A vida na base subterrânea

Weiss, que posteriormente se tornou professor de Urologia na Universidade de Yale, passou dois períodos no Camp Century entre 1962 e 1963. Ele descreveu a experiência como única, embora marcada pelo isolamento. “Podíamos passar semanas sem sair para a superfície”, lembrou.

Apesar do ambiente extremo, Weiss destacou que a vida dentro da base não era tão difícil quanto esperava. O local era aquecido, a comida era boa e havia momentos de lazer, como jogos de xadrez e bridge. Porém, a rotina monótona e o isolamento psicológico afetavam alguns militares.

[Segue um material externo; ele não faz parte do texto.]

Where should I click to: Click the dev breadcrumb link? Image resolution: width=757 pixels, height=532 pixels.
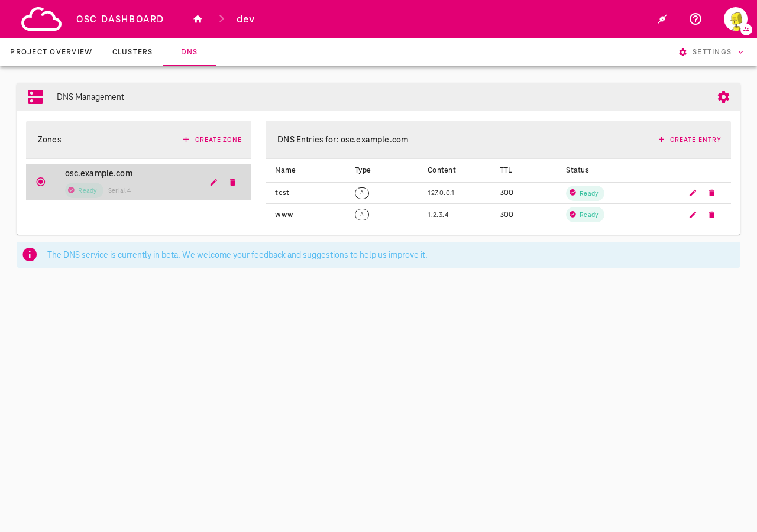(x=245, y=18)
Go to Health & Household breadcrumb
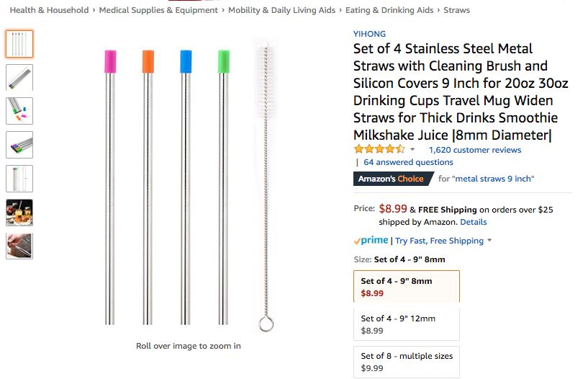 49,10
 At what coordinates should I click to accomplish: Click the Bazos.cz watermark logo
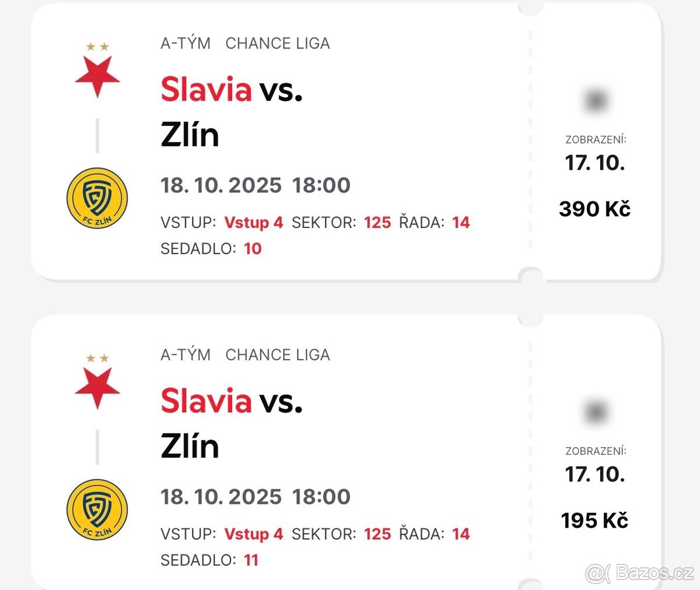639,573
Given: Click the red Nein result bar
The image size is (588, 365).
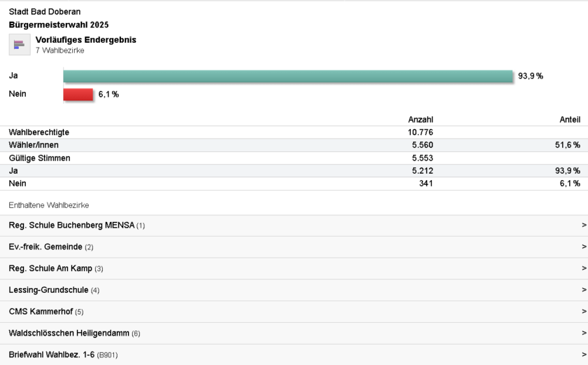Looking at the screenshot, I should [78, 95].
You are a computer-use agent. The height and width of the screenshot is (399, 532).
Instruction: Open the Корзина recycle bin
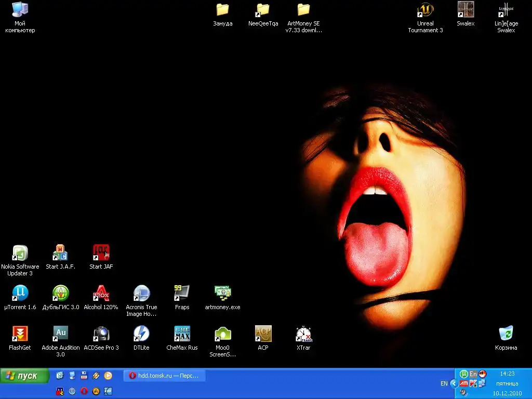pyautogui.click(x=506, y=334)
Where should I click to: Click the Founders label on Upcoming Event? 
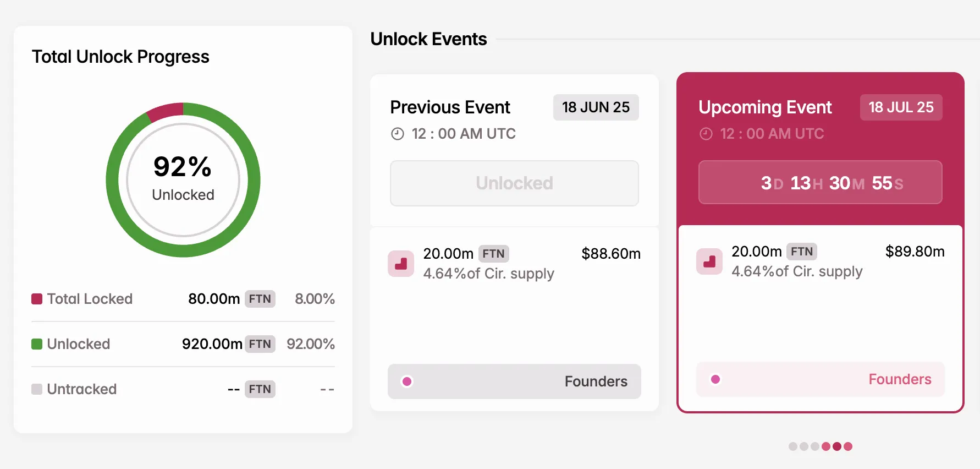pos(899,379)
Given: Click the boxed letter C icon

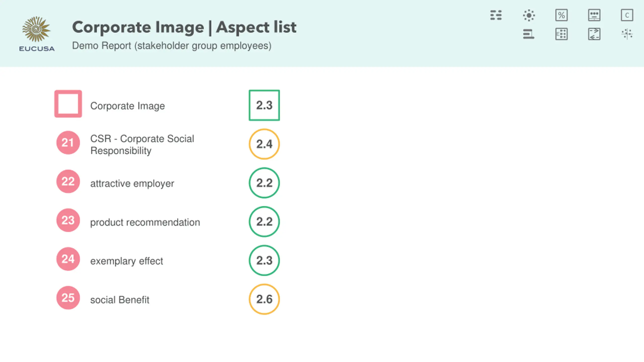Looking at the screenshot, I should (627, 15).
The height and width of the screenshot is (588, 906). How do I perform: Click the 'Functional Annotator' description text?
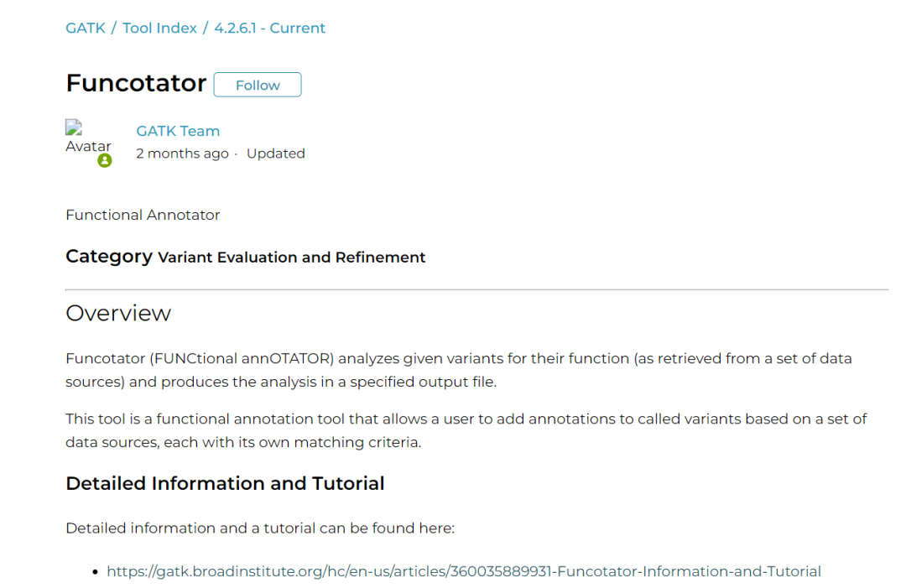click(x=143, y=215)
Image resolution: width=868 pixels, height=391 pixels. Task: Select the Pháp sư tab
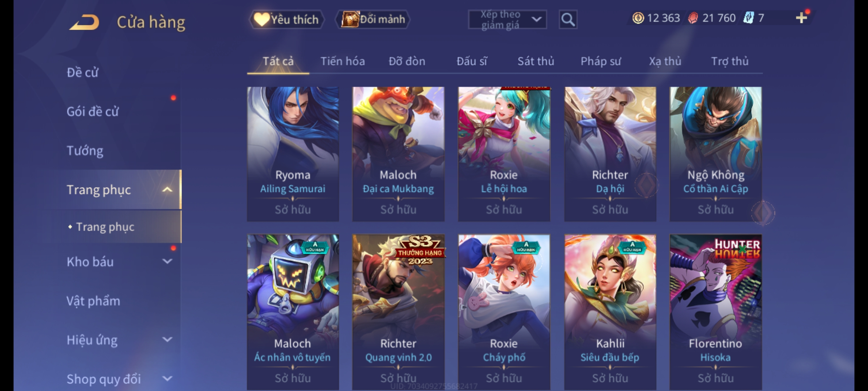601,61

O reator nuclear da base chegou a apresentar falhas nos primeiros anos, exigindo ajustes na proteção contra radiação. No entanto, Weiss afirmou que os militares foram informados de que era seguro viver próximo a ele.

O fim do projeto e os riscos ambientais

A base foi desativada em 1967 devido às dificuldades de manutenção e ao movimento da camada de gelo, que começou a esmagar os túneis subterrâneos. O Projeto Iceworm nunca se concretizou, e os planos para os silos de mísseis foram abandonados antes mesmo de serem construídos.

Contudo, os vestígios do Camp Century permanecem congelados no Ártico e podem representar um risco ambiental. Estudos recentes indicam que, com o aquecimento global, resíduos biológicos, químicos e radioativos da base podem emergir, trazendo possíveis impactos ambientais.

O legado mais duradouro do Camp Century, no entanto, está na ciência. Os núcleos de gelo extraídos da base forneceram dados inéditos sobre o clima da Terra nos últimos 100 mil anos, ajudando pesquisadores a entender as mudanças climáticas e o comportamento das geleiras ao longo da história.

“Esse núcleo de gelo ainda está vivo, trazendo informações fundamentais sobre o passado do nosso planeta”, destacou o geólogo Paul Bierman, da Universidade de Vermont.

Enquanto a cidade subterrânea desaparece sob o peso da neve e do tempo, seu impacto — tanto na história militar quanto na ciência climática — continua a ecoar.